Fui convidada pela Ana Paula, do blogue
Lado de fora do coração, a participar numa blogagem coletiva que ela está a organizar. Trata-se de falar sobre amizades virtuais.
Ando por cá desde novembro de 2009. No mês anterior um amigo tinha-me criado um site, a meu pedido, para eu publicar os meus poemas. Inaugurado em outubro, esse site, que eu adorava, revelou-se impessoal (agora lembrei da Chica :). Não havia interação com as pessoas. Eu publicava e ficava sem saber se alguém lia, se gostavam ou não.
Um dia, pouco depois, estava eu a navegar na internet e cheguei a um blogue. Eu não sabia o que isso era, mas li e vi e gostei. E depois vi aquela barra em cima que dizia "Criar blogue". Bem, e eu criei um.

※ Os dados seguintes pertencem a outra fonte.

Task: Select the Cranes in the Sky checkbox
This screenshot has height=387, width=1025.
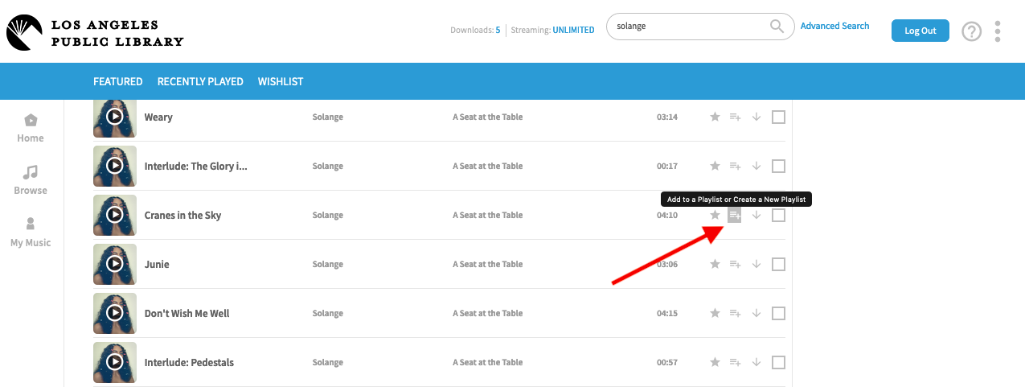Action: (778, 216)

E depois mais um e mais um e mais outro. E mais alguns.
E fui conhecendo pessoas, seguindo e tendo seguidores. A minha primeira amiga virtual foi a Helô, uma amizade que ainda dura. Correspondemo-nos por email durante muito tempo. Ela ainda se lembra do dia dos meus anos.
Depois vieram as amigas portuguesas: a Teresa, a Dulce, a Ailime, a Utília, a Angelina, a Mónica Nunes. E começaram as blogagens coletivas. Conheci novos amigos, entre eles a Gisele Pontes, a Maria Luiza e a Regina. Ainda somos amigas, agora de Facebook.
E depois veio a Tina, a Ana Cristina e a Chica. Que gente linda! Lembro-me da Tina muitas vezes, deixou muitas saudades.

Durante uns anos eu fui certinha nas postagens, nas blogagens e afins. Depoi sofri uma perda muito grande, em feverereiro de 2013. E pouco a pouco fui deixando tudo. Cansava-me ler blogues, visitar, comentar. Ter de escrever com sorrisos quando eram as lágrimas que dominavam. E parei quase de vez.
Fui aconselhada a criar um novo pseudónimo (este não é o meu nome verdadeiro, toda a gente sabe) mas eu já tinha experimentado isso e não resultara. Fui deixando tudo para trás.
Até que esta semana tive um choque: a Chica ia deixar os blogues! Não pode ser, não pode ser! E graças a Deus não foi...
E eu tive tempo para pensar que quero voltar a isto, agora talvez com novos amigos, acho que alguns dos outros também abandonaram um bocadinho. E voltei. E quero ficar.
Deixo estas flores para os amigos, flores e anjos, porque a amizade é a mais linda flor e os amigos são anjos que temos a graça de conhecer.